Since MDV2 is a naturally occurring nononcogenic strain of MDV in chickens, comparative studies on the virus genome and its gene products with those of oncogenic MDV1 might be crucial for understanding virus oncogenicity and natural immunity. Thus, we recently reported on the MDV2 UL41–UL51 homologous genes and their transcripts (Izumiya et al., 1998 ). In this paper, we report 11 newly identified complete ORFs located upstream of the UL41 gene.
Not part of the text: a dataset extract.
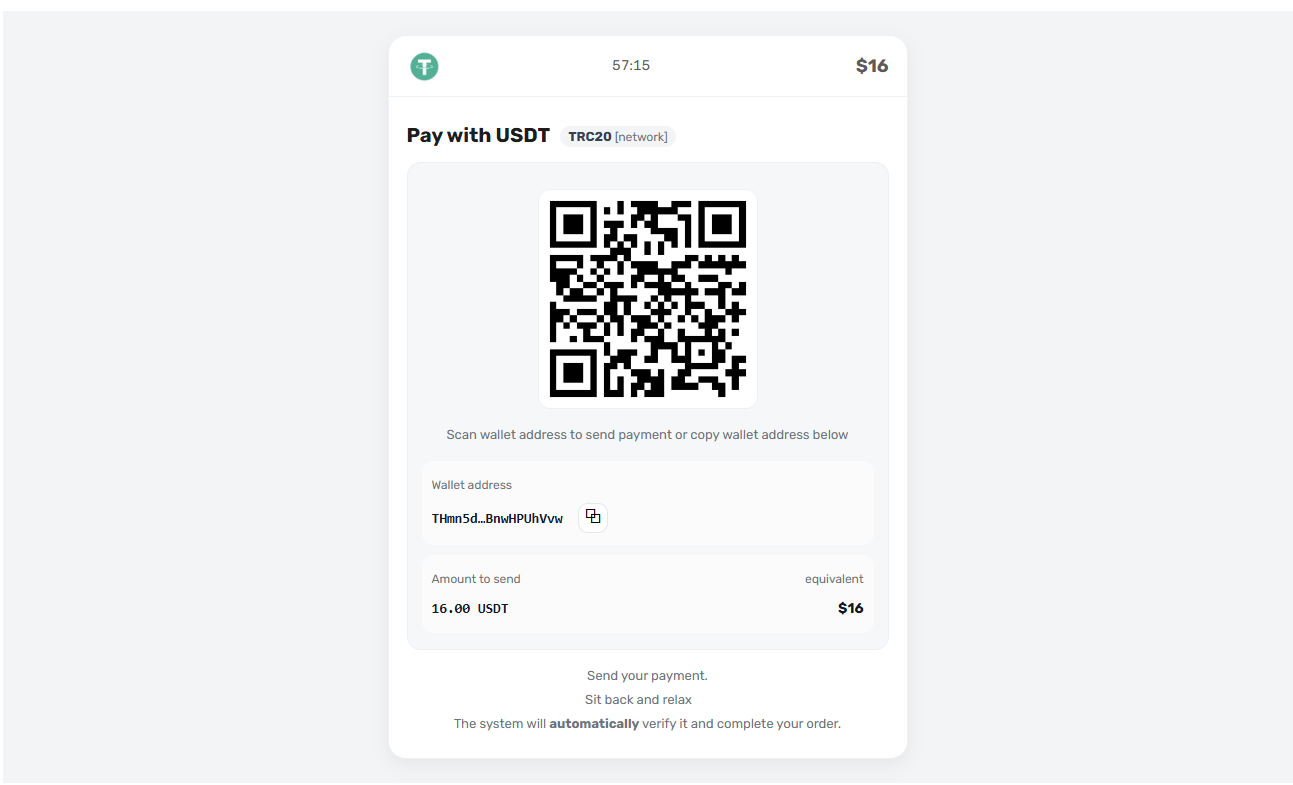Click the automatically verification link
1293x785 pixels.
594,723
Based on position and sequence similarities between MDV2 and other alphaherpesviruses (Davison & Scott, 1986 ; McGeoch et al., 1988 ; Telford et al., 1992 ; Schwyzer & Ackermann, 1996 ), we have named the identified MDV2 ORFs as UL30, UL31, UL32, UL33, UL34, UL35, UL36, UL37, UL38, UL39 and UL40. Furthermore, we confirmed by RNA analysis that all the ORFs were indeed transcribed as 3'-coterminal and/or unique transcripts.
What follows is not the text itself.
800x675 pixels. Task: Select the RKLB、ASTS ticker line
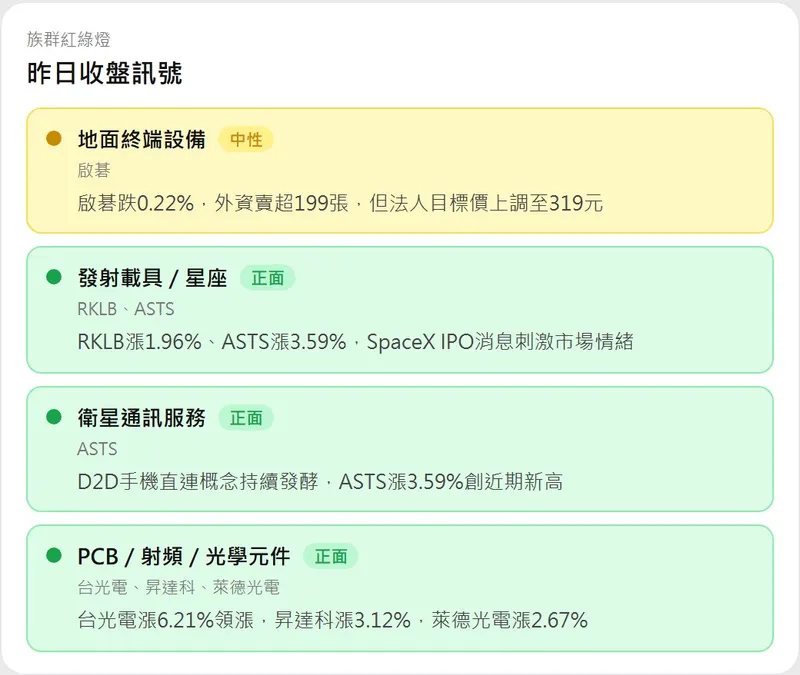pos(125,309)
Genomic libraries of restriction enzyme fragments (BamHI and EcoRI) of MDV2 strain HPRS24 were previously constructed in our laboratory (Ono et al., 1992 ). To obtain subfragments for subsequent DNA sequencing, BamHI fragments A (15·1 kbp), B (13·8 kbp) and I (5·8 kbp) were further digested with restriction enzymes (Fig. 1d). The subfragments were inserted into pBluescript SK(+) vector (Stratagene) and then deleted with exonuclease III (Toyobo) to construct deletion clones. DNA sequencing was performed on both strands by using the ABI Dye Primer cycle sequencing method (Applied Biosystems), and junction sequences between the subfragments were confirmed by the dideoxy chain termination method with the ABI Dye Deoxy terminator cycle sequencing kit. DNA sequences were assembled and analysed with the UWGCG program BESTFIT as described previously (Jang et al., 1998 ).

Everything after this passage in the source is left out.